OPINIÃO: ao encontro do revólver de Pizarnik

Cada vez há menos ar por onde respirar. No isolamento doméstico o oxigénio esgota-se das mesmas inspirações, espaceadas e compassadas num ritmo mórbido. A demência não principia com a riqueza dos afazeres, nem na panóplia da criação. É antes na noite, na impotência de se fazer luz do céu, no céu.

O diletantismo intelectual é uma praga que se espalha venereamente. Culpabiliza a líbido no silêncio e justifica-se com uma ascensão cultural egológica. Não há uma introspeção face às palavras que o poema dita. O espelho social reflete a beleza estética de uma cruz desenhada ao lado de meia dúzia de versos e sucede-se uma confiança no gosto alheio.
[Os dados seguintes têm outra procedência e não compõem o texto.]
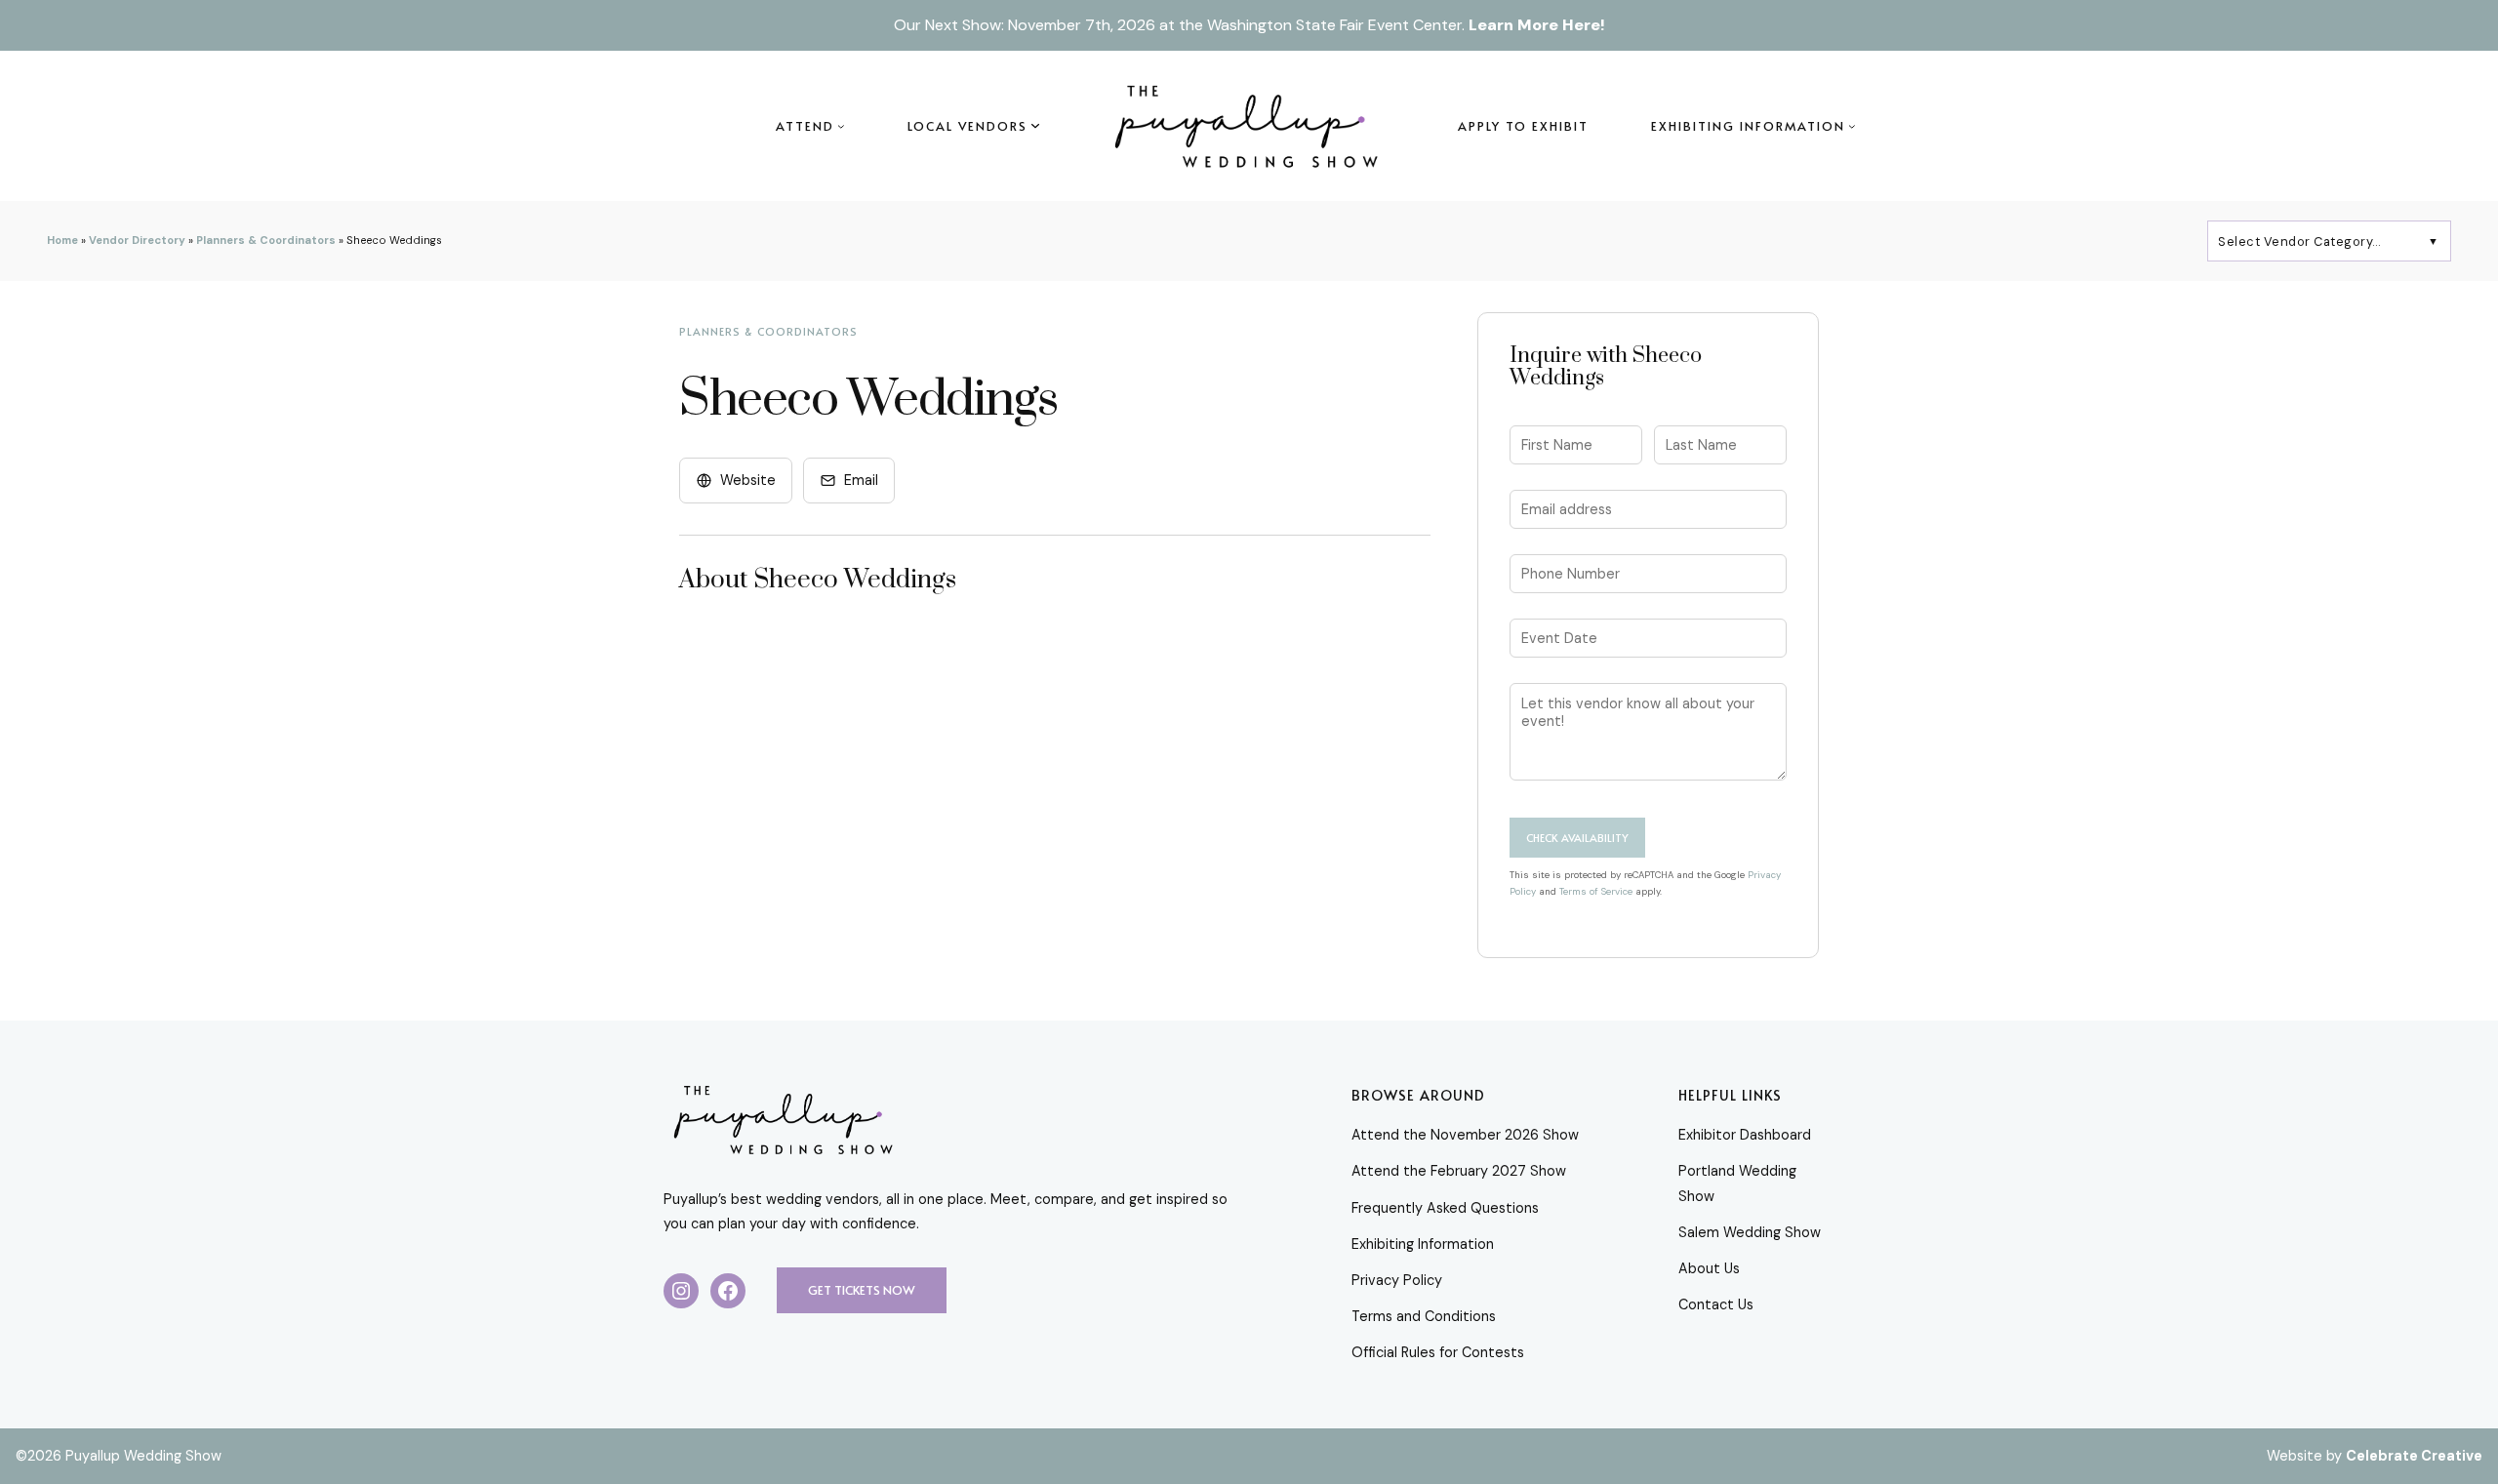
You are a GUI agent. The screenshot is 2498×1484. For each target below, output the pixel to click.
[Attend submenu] (841, 126)
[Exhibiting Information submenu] (1852, 126)
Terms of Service (1595, 891)
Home (62, 240)
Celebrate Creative (2414, 1455)
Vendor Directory (137, 240)
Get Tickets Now (861, 1290)
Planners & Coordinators (266, 240)
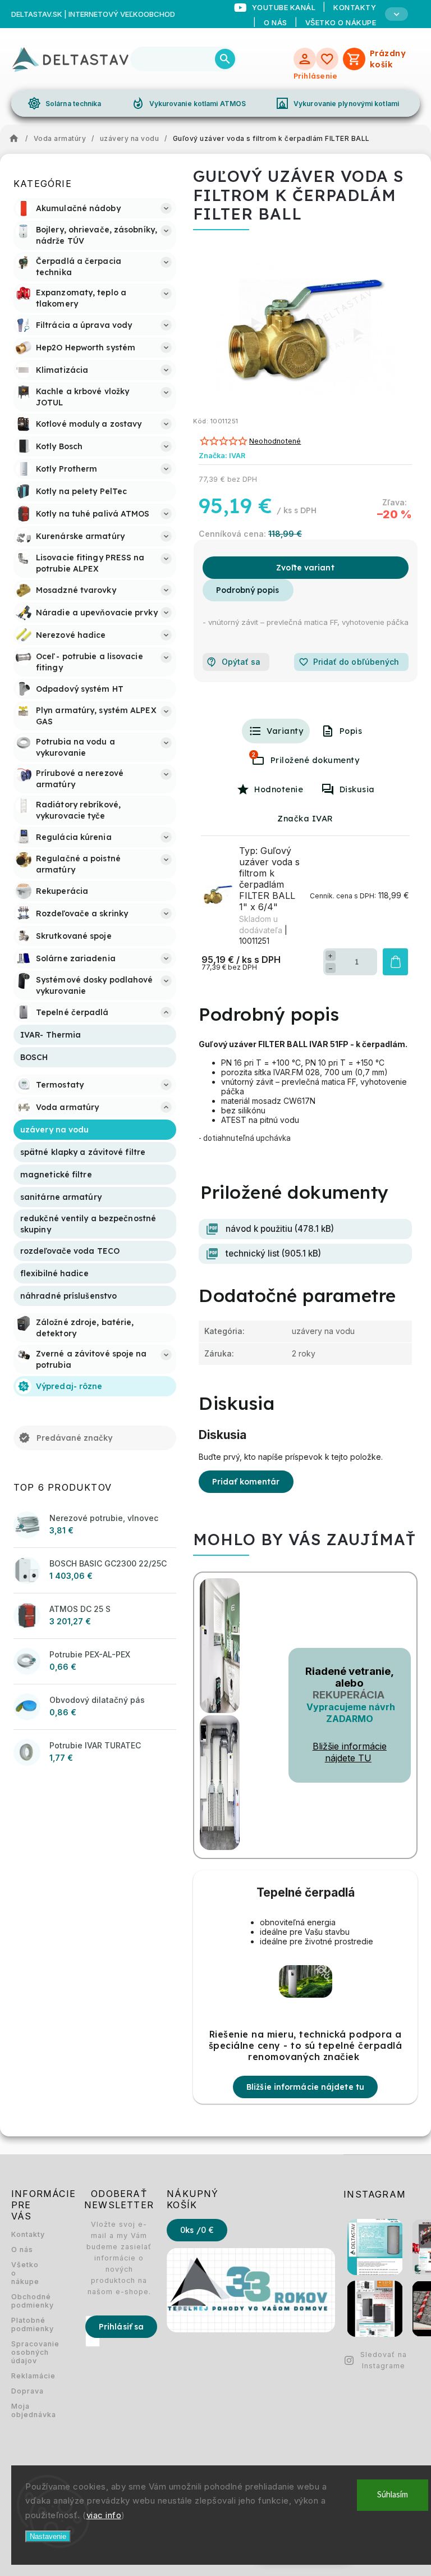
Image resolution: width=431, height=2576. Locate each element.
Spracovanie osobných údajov (25, 2352)
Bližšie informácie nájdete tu (305, 2087)
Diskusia (357, 789)
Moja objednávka (25, 2410)
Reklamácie (25, 2376)
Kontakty (25, 2234)
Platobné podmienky (25, 2324)
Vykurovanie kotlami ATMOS (188, 103)
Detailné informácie (248, 590)
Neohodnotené (275, 441)
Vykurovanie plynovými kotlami (337, 103)
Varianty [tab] (285, 731)
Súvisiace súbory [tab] (254, 755)
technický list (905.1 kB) (273, 1253)
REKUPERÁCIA (348, 1694)
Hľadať (225, 59)
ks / (197, 2230)
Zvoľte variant (305, 568)
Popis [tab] (351, 731)
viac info (104, 2515)
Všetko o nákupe (341, 22)
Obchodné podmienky (25, 2300)
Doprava (25, 2391)
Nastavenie (48, 2536)
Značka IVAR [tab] (305, 819)
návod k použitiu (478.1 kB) (280, 1228)
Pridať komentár (246, 1482)
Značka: (222, 455)
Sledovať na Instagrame (383, 2360)
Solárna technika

“Os ausentes respiram e a noite é densa. A noite tem cor das pálpebras do morte” ou “A morte devolveu ao silêncio o seu prestígio enfeitiçado. E eu não direi o meu poema e hei-de dizê-lo. Ainda que o poema (aqui, agora) não tenha sentido, não tenha destino.”

O tempo que leva a partilhar estes versos é inferior a trinta segundos. Mas quanto tempo leva a morrer após tomar dezenas de comprimidos aos trinta e seis anos?

Alejandra Pizarnik, se fosse viva faria 84 anos (por volta desta altura, 29 de Abril). É um nome que deve causar arrepios por entre o meio literário.

Se esta mulher tivesse aparecido na minha vida noutra altura, talvez não lhe prestasse a devida atenção (e poderia ter sido melhor assim!) mas figurou-me inúmeros esqueletos dos fósforos no cinzeiro improvisado (uma lata de salsichas de marca branca).

O peso do tempo é imensurável. Em cada noite há um ecoar metálico do tambor de um revólver, a ser carregado, pronto a disparar sobre a memória em forma de sonho, ferindo as insónias derramadas em ardor e saudade. É tudo um eco de uma lembrança – a arma já disparou. É o poema que sobra.

Não me foi possível evitar o encontro.

Há palavras e há palavras – há leitores e há leitores. Na ambiguidade tudo é vazio e irrelevante. O espaço que sobeja entre os dois é o da volúpia, autocomiseração, de preenchimento esquemático que afugenta a solidão ou o tédio monótono do quotidiano.